For the first few months of writing on this blog, I really haven’t had any “plan” for dealing with any particular topic.  Sometimes I pick up that pile of scribbled idea notes on my desk.  I have lots of half-formulated ideas on my word processor.  As to what I actually start writing, though, I often decide it on the spur of the moment, choosing (often with difficulty) from many candidates.  With that as background, it appears that my early posts tend to aggregate around the four topics listed in the subtitle to the blog.

I’ve tried hard to point out many of the well-established cognitive vulnerabilities of humans.  There are so very many of these, e.g., the availability heuristic and our limited attentional capacities.  It seems to me that many problems of the human condition could easily be avoided with some humility about our cognitive limitations.  For many people, the big leap is (believe it or not) acknowledging that we are animals.  Because so many of people want to believe that they are little Gods, that their knowledge descends mysteriously from the clouds, they are easily fooled.  Yet they don’t want to believe that we are easily fooled.  The double-whammy of overconfidence.  Here’s a related problem: we are promiscuous generators of “reasons.”  We love to think that we know why we do things (this exposes the title to this very post as naïve!).   In sum, one of my primary concerns has been to stress the organic animal nature of humans and the many frailties of those bags-of-tricks minds upon which we must ultimately depend for understanding the world.

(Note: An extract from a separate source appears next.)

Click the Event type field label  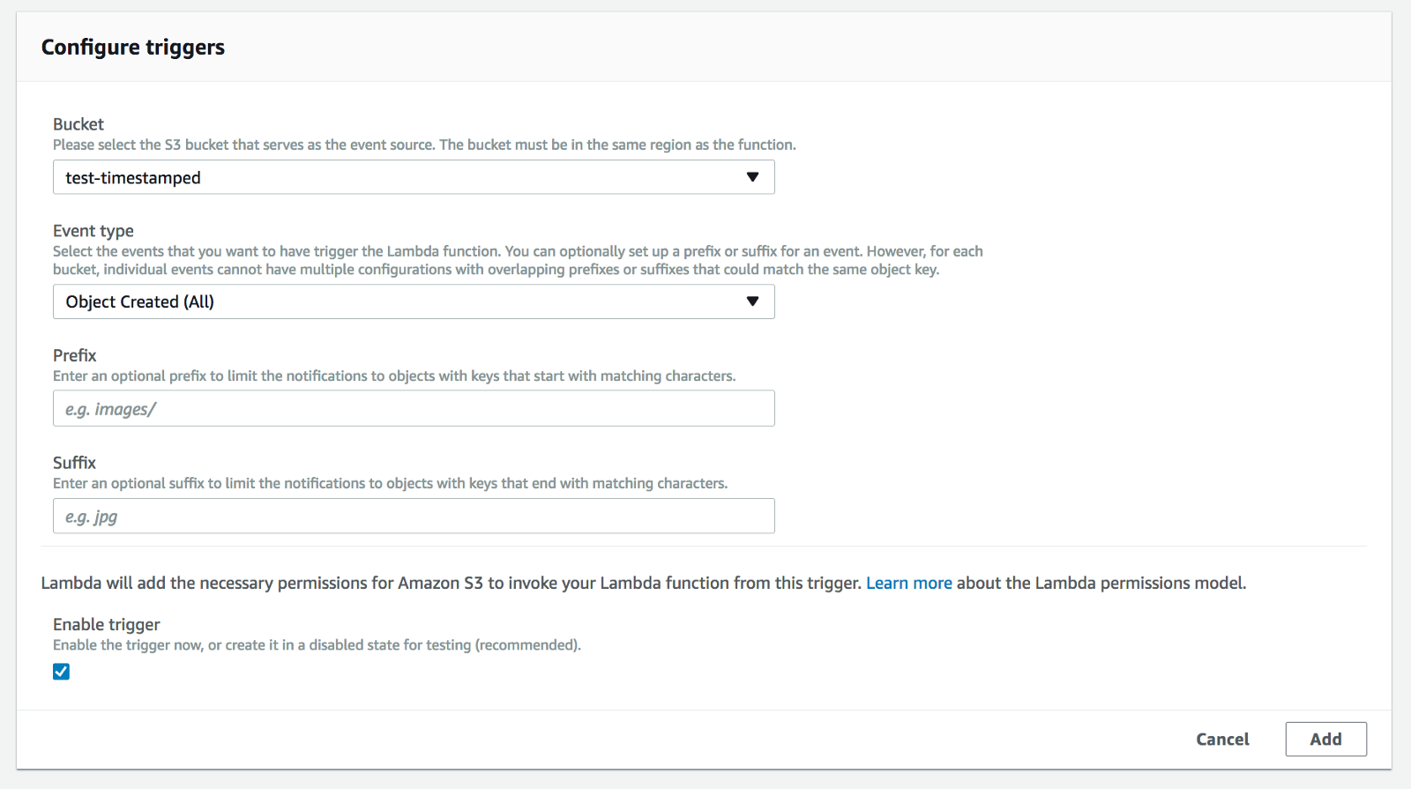pos(93,231)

I believe that naively and literally buying into ancient religious writings is a way of blaspheming the mysteries of the real world.  I find traditional religious “explanations” are severely lacking for a long list of reasons that I have only begun detailing.  Someday I will post directly on various philosophical approaches to “explanations.”  It’s a technical and fascinating topic that guides my thinking on religious “explanations.”

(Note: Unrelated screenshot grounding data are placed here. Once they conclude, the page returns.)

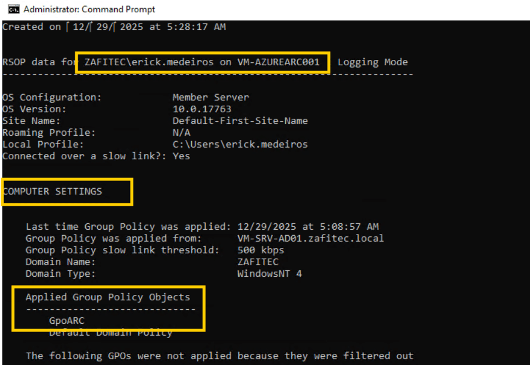This screenshot has width=530, height=365.
Task: Click the ZAFITEC value beside Domain Name
Action: tap(258, 262)
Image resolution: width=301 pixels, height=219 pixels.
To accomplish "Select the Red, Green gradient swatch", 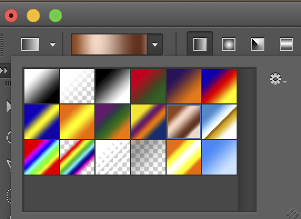I will point(148,86).
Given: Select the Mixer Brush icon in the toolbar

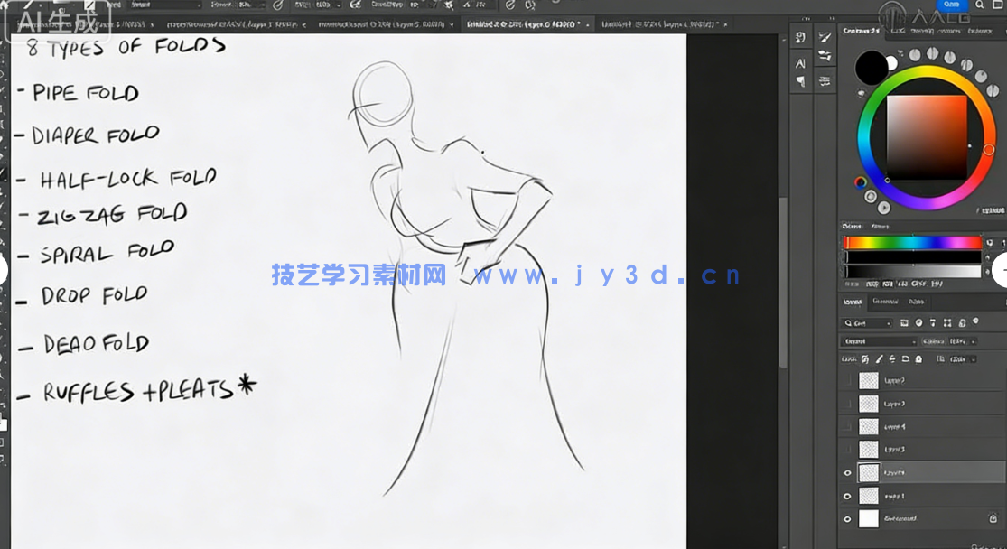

I certainly don’t buy into any sort of traditional God. Nonetheless, the universe is a huge place and none of us know that much about it.  Is there room for some sort of Creator or First Mover? I certainly can’t rule that out but, in my opinion, if there is such a Being, He/She appears to be bashful and/or obtuse.  If there is such a Being, my way of connecting to it is by contemplating the mysteries of life through the scientific method, by walking in a quiet forest, by spending time with my wife and young children and by working to really improve the conditions of my community and world.  I get no such sense of connection in the stilted environments of artificially constructed churches, especially the kind of churches that employ know-it-all preachers.  A close friend of mine (who very much believes in Jesus) echoes this lack of connection to such buildings. He calls churches “country clubs with steeples.”

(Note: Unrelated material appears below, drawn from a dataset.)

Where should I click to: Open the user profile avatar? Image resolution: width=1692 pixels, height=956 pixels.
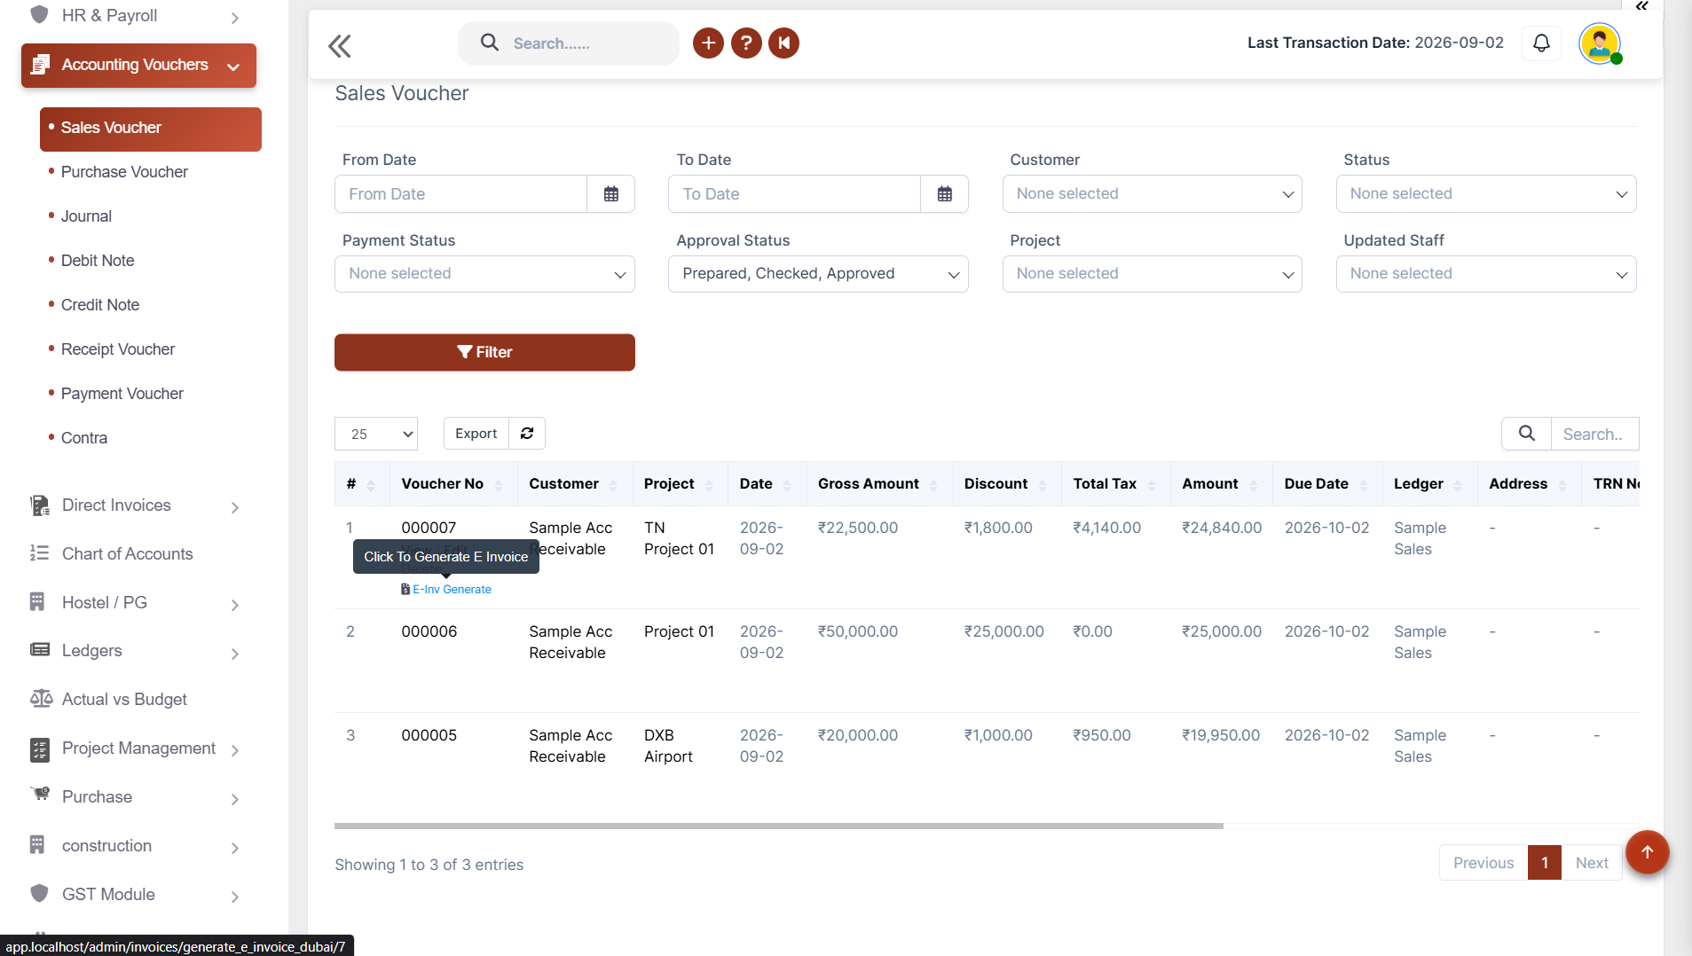1600,43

I’ve found that skepticism and the naturalistic method allow me to cut through immense amounts of needless crap.  I know that my writings probably make many religious believers nervous or angry, especially when I push this naturalistic outlook.  Many people think that using the scientific method constitutes an attack on the contemplative and spiritual ways of experiencing the world.  I totally disagree.  So would many of our most successful scientists, such as Charles Darwin, who expressed a profound reverence for life.  Perhaps, someday, I will be able to successfully communicate why I believe that there’s no downside to giving up the vengeful cartoonish Gods of holy books.  After all, I’ve found that I can still seek the meaning in my life.  I can still care about others.  I can still try to make the world better.  I can still laugh and wonder and, yes, I can still strive to live a moral life.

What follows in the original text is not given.